The prompt and your three choices
When Specter detects a conflict, it tells you which post is affected and offers three ways to resolve it:
Keep local takes the version on your disk as the winner and pushes it up to Ghost, replacing the remote copy.
Keep remote takes the version in Ghost as the winner and pulls it down, replacing your local file.
Skip leaves both versions exactly as they are and does nothing for now, so you can go look at the two copies before deciding.
The right choice depends entirely on which edit you want to keep, which is why Specter asks rather than assumes. If you are not sure, skip is the safe answer: nothing is overwritten, and you can open the local file and the Ghost post side by side, see what differs, and resolve it on the next sync once you know which one you want.
A practical tip for when you genuinely want to merge both sets of changes rather than discard either: keep the remote version, let it pull down to your file, then re-apply your local edits on top of the now-current post and sync again. That way you start from whichever copy is freshest and add the rest by hand, instead of forcing the tool to pick.
Avoiding conflicts in the first place
Conflicts are normal and harmless when they happen occasionally, but you can keep them rare. The simplest habit is to not edit the same post in the Ghost web editor and locally at the same time — pick one place to be the source of truth for a given post while you are working on it. Before a big local pass, such as an AI edit across many posts or a bulk SEO update, it helps to sync first so both sides start in agreement, then do your work locally, then sync back.

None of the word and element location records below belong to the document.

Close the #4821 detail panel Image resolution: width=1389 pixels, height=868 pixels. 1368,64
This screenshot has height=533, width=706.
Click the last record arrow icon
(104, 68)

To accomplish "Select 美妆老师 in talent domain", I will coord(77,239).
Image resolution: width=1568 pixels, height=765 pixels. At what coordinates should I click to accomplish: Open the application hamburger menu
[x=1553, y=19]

It is also worth leaning on the dry-run preview before a large sync: it shows you exactly which posts would be created, updated, or flagged as conflicts before anything is written, so you see any conflicts coming as a list rather than one prompt at a time. And if you keep the synced folder under git, as described in version control for your Ghost posts, you always have an earlier snapshot to fall back on no matter which way you resolve. The whole design here points one direction: your edits are never one click away from being lost.